Each isolated pair is risk-scoped independently. Max LTV, liquidation thresholds, rate parameters, and asset eligibility are configured per-market based on collateral quality, liquidity depth, and volatility. Available isolated markets are listed in-app.

Glossary

Deposit: Add the market’s collateral asset to the isolated vault to collateralize your position and borrow. Lend: Add the market’s borrow asset for collateralized depositors to borrow the asset and pay you yield. Borrow: Take the paired borrow asset from that market using supplied collateral as backing. Isolated Pair: A single-market configuration where collateral A backs borrow B with zero shared exposure to other markets. Max LTV (Loan-to-Value): Maximum borrow value as a % of collateral value allowed in that isolated market. Liquidation: If your position exceeds risk limits (due to price moves or high utilization), liquidators can repay your debt and seize only the collateral inside that specific market. Health / Safety Buffer: Margin between your current LTV and liquidation point; maintaining a buffer reduces liquidation risk. APY (Supply/Borrow): Variable interest rates determined by utilization of that isolated market.

Common Questions

Why use isolated instead of pooled?

Isolated markets prevent cross-asset contagion. If a volatile or experimental asset suffers a dislocation, only that isolated pair is affected. This creates safer experimentation and more transparent risk boundaries.

How do I supply?

Select an isolated market → choose the collateral asset → click Supply → approve + confirm in wallet. Your deposit begins earning supply APY for that market.

How do I borrow?

First supply collateral in that specific market → navigate to Borrow → choose an amount within Max LTV → confirm. Borrowed tokens are received on HyperEVM.

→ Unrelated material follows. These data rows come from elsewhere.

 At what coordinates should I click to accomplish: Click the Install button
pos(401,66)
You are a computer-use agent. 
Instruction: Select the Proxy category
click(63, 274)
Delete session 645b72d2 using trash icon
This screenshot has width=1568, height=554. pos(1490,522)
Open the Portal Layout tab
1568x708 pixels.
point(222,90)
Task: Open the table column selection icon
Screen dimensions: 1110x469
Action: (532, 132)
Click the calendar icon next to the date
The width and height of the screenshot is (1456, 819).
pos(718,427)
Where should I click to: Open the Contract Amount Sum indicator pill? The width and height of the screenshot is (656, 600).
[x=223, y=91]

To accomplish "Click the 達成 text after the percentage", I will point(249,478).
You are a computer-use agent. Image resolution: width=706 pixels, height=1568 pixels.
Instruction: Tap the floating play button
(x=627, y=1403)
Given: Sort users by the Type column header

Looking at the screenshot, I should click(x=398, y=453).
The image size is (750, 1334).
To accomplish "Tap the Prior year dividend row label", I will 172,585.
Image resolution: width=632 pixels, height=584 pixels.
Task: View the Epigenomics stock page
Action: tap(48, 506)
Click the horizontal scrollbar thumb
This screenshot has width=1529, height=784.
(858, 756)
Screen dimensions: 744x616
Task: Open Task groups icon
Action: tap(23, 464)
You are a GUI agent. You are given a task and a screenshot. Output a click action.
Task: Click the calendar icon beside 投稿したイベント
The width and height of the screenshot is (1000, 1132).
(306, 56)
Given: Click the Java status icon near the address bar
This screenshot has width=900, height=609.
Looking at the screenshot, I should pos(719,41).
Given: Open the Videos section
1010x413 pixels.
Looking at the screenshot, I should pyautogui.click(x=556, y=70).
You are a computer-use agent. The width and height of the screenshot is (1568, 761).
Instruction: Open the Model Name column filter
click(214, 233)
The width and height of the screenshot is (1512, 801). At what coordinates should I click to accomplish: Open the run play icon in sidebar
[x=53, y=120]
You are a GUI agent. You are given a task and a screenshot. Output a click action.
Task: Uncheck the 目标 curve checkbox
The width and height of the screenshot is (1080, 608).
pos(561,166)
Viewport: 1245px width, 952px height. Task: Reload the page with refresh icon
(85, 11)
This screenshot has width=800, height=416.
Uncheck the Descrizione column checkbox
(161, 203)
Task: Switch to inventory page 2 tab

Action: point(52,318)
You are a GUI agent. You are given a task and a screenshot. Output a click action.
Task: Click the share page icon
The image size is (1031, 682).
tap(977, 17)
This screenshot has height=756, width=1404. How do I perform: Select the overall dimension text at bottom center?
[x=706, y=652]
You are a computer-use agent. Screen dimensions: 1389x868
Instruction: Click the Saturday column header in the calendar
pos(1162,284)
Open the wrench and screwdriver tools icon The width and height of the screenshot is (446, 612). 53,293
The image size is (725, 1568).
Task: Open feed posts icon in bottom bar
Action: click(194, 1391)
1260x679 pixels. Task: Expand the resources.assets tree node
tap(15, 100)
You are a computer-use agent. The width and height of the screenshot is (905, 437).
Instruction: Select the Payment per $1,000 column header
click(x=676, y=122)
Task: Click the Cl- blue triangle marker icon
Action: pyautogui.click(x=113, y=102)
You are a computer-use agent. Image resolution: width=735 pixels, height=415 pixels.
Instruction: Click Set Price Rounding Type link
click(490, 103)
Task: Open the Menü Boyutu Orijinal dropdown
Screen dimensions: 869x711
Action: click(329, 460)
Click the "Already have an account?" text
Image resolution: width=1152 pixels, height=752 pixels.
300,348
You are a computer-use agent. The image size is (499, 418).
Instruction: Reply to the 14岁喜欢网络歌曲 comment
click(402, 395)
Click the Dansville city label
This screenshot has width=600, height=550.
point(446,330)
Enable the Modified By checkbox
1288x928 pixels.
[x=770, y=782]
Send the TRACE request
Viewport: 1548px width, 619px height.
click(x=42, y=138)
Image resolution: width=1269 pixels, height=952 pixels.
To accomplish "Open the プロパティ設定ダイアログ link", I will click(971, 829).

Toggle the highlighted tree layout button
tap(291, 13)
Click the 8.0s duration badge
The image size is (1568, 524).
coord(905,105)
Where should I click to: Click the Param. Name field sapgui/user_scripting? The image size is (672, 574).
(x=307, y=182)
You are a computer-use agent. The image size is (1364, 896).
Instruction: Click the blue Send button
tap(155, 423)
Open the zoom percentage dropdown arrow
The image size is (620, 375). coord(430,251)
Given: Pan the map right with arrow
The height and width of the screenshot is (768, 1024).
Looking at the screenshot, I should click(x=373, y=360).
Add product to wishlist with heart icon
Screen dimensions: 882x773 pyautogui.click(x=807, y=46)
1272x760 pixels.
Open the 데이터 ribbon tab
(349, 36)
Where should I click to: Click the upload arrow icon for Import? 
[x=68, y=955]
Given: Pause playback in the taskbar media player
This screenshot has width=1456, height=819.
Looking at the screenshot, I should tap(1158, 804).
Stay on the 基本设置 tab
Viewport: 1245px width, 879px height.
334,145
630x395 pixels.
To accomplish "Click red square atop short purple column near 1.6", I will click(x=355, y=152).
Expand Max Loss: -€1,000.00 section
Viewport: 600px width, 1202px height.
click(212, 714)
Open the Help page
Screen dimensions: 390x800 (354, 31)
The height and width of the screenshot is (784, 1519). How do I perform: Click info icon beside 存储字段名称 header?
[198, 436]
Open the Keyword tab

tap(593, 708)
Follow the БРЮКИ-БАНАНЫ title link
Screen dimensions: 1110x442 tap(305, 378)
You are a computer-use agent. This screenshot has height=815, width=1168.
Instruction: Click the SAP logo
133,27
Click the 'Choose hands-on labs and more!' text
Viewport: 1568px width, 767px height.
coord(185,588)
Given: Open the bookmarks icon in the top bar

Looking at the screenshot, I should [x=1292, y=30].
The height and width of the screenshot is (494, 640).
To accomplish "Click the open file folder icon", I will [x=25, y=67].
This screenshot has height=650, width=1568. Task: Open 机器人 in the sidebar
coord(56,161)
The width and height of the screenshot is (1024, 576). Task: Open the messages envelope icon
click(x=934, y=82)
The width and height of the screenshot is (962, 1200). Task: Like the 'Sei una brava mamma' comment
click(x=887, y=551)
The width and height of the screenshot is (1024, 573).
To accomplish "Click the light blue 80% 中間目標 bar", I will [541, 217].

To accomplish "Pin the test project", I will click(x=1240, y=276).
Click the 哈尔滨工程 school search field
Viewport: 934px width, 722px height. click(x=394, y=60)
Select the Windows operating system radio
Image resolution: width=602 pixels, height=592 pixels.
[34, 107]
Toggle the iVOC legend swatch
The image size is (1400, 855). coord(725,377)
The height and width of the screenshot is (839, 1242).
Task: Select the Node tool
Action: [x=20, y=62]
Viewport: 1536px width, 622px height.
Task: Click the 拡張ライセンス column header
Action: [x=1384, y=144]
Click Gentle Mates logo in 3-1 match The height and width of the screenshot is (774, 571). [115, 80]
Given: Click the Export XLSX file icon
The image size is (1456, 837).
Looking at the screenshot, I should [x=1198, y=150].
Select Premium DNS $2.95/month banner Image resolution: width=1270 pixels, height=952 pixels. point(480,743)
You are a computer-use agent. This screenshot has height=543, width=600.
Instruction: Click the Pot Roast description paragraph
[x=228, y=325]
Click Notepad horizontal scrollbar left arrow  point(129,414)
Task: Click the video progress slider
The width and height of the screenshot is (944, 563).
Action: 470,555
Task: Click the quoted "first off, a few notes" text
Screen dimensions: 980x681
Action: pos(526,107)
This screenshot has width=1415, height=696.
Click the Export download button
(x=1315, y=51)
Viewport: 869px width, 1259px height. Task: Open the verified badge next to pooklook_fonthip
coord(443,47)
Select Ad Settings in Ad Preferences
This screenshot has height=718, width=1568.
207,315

What determines how much I can borrow?

Each isolated pair has its own Max LTV, liquidation threshold, and interest-rate parameters. These may be stricter than pooled markets because risk is tuned per asset pair.

Can I supply in one isolated market and borrow from another?

No. Collateral only backs borrows in the same isolated market.

Can I lose more than I deposit?

No. The worst-case outcome is liquidation of your collateral in that isolated market to cover your outstanding debt.

Why did my LTV or risk jump?

Either your collateral price fell or your borrow asset increased in volatility or price. Because markets are isolated, these moves directly and visibly impact your LTV.

How are rates set?

Interest rates adjust dynamically based on utilization inside that specific isolated market. Higher utilization increases borrow rates and improves supplier yields.

Risk & Safety Tips

  • Maintain a strong safety buffer (targeting the equivalent of HF > 1.3).
  • Avoid borrowing at Max LTV, especially against volatile collateral.
  • Borrow stablecoins against volatile collateral for smoother risk profiles.
  • Monitor positions more closely during high market volatility.
  • Repay or add collateral if utilization and rates spike.